Along these same lines of helping parents, another blog I’ve written that I’m extremely proud of gives step-by-step advice on how we potty trained our autistic son. I repost that from time to time and love to see how many shares it gets. Autism parents sharing it with other autism parents. I love that! That makes me proud!
What would be a piece of advice you’d share with autism dads based on your experiences with your son?
Being a parent is hard. Being a special needs parent is harder. You’ve got to figure out a way to roll with the punches. And fathers need to let go of whatever preconceived notions of what being a father is. I always dreamed of taking my son to lots of Yankee baseball games because that’s what I loved growing up. I always dreamed of exposing my son to the movies that I loved as a kid. We took him to a few Yankee games and it was a disaster. The sensory overload was too much. I’ve tried to make him watch a few of my favorite movies when I was a kid, like “Ferris Bueller’s Day Off” and he fell asleep! So being an autism dad is a lot about dealing with the hand that you’ve been dealt.

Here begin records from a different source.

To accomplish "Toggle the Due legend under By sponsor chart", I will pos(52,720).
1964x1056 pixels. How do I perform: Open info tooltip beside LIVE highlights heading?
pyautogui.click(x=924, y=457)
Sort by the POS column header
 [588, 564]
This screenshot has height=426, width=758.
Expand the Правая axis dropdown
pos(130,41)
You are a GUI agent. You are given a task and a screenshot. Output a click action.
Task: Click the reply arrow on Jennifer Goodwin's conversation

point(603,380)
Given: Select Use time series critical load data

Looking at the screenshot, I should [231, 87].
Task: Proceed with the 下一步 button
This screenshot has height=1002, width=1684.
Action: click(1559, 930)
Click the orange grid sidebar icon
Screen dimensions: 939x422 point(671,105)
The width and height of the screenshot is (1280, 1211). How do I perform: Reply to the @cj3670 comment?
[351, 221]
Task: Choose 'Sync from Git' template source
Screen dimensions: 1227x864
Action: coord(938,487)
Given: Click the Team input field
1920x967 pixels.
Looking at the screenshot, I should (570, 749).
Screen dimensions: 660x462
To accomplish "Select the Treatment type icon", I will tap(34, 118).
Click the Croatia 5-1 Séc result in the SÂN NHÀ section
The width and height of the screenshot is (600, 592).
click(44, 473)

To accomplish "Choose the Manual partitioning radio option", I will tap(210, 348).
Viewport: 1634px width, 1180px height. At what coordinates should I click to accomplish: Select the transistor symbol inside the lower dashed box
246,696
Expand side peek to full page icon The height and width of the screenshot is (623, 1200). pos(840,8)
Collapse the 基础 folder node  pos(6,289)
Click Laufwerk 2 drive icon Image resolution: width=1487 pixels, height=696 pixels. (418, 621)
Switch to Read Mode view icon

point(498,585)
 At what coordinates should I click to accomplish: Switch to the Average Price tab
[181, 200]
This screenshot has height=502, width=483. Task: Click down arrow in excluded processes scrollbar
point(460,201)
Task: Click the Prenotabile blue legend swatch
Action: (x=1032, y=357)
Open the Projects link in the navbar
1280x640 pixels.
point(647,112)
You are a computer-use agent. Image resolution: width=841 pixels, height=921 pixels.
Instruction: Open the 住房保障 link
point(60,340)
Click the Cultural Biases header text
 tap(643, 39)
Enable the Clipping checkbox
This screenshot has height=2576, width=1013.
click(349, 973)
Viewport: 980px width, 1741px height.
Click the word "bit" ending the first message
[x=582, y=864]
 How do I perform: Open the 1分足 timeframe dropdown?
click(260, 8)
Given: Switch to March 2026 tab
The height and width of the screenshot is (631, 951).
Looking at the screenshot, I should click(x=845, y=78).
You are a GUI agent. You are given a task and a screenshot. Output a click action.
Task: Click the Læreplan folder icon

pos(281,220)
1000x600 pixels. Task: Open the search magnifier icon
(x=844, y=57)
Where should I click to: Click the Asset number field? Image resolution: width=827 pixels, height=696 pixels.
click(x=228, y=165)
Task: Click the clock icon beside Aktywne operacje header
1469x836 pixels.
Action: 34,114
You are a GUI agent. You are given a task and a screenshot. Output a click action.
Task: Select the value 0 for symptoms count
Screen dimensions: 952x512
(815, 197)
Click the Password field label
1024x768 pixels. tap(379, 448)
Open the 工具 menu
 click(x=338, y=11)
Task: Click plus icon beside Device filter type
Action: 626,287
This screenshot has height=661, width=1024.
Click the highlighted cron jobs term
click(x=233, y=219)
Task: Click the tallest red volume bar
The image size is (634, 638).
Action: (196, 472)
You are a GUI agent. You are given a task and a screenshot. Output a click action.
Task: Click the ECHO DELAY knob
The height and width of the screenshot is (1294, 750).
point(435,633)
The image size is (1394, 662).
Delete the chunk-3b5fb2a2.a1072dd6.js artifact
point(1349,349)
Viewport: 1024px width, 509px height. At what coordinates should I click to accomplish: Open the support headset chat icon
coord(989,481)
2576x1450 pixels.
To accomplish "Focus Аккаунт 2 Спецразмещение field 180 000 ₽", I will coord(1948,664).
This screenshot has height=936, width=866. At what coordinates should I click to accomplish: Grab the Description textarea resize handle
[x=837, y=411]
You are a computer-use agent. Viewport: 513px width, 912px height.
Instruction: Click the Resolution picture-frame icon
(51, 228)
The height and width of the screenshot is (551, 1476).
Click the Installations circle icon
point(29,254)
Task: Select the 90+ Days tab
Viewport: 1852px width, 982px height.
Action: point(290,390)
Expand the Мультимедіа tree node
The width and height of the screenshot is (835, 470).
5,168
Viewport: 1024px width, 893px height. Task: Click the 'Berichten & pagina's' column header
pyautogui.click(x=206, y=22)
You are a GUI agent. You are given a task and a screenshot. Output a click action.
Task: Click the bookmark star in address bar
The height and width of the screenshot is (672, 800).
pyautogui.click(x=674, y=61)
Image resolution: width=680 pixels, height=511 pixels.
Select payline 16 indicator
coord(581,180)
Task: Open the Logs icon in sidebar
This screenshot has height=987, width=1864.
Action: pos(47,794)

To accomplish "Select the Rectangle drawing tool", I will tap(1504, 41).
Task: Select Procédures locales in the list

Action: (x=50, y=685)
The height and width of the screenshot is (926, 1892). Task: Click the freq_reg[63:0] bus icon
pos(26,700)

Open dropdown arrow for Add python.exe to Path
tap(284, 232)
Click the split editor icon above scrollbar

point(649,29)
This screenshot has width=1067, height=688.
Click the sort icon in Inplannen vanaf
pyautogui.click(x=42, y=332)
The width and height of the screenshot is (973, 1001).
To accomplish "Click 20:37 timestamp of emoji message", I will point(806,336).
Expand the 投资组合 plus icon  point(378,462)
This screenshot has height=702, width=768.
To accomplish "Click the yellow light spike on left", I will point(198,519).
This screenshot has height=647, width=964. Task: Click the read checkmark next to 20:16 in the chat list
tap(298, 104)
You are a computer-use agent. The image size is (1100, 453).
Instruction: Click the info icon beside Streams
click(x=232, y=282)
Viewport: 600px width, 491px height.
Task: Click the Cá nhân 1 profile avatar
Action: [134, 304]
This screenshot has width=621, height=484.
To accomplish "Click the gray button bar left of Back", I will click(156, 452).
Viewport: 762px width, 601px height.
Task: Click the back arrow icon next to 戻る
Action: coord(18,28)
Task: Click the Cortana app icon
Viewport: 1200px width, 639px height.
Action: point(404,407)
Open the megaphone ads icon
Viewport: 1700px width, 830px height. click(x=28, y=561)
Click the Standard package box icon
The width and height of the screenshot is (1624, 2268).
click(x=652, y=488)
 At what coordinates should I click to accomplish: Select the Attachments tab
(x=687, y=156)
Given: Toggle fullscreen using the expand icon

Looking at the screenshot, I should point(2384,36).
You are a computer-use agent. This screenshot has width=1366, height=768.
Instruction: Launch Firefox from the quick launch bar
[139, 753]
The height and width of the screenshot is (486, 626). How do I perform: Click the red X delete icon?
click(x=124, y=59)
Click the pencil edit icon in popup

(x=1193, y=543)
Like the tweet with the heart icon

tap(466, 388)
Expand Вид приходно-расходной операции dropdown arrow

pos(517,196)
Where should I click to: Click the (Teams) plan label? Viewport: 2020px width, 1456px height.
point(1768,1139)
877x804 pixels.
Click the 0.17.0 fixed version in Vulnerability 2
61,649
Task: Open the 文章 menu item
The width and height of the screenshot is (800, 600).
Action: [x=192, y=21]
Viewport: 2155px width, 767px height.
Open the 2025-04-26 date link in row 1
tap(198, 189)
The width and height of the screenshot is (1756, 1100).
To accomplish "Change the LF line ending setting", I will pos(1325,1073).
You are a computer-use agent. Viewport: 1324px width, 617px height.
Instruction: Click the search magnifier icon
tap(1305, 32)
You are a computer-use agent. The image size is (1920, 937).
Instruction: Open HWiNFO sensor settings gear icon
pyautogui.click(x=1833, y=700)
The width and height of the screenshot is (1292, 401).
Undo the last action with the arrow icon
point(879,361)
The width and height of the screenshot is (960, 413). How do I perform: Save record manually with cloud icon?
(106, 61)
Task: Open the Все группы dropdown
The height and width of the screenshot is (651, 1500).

It took me a while to accept all of this.
What’s next for you?
I’ve recently starting doing some public speaking and would like to take that to the next level. I do a very fun & funny presentation called “Things No One Ever Told Me After My Kid Was Diagnosed With Autism”. Hire me! And I’m slowly working on a book with the same title.
Any fun plans coming up?
Well my son goes to school over the summer, but in late August we have our annual upstate NY lake vacation so we are all looking forward to that.
Anything else you’d like to share with our readers?
I want to share with other autism parents how important it is to take a break from being an autism parent. It is important that you and your spouse each have non-autism related activities that you enjoy, that help recharge your batteries. You know what they tell you on an airplane, “put on your own oxygen mask before helping your children”, well that applies to parenting. You need to take care of yourself first so that you can be a better parent to your kids.
Hope you have an AMAZING Father’s Day Frank!
Thanks! We are having a brunch for all the dads in the family over my sister in laws house. And then me, my wife, and my son will probably head into Manhattan and walk around for a bit weather permitting.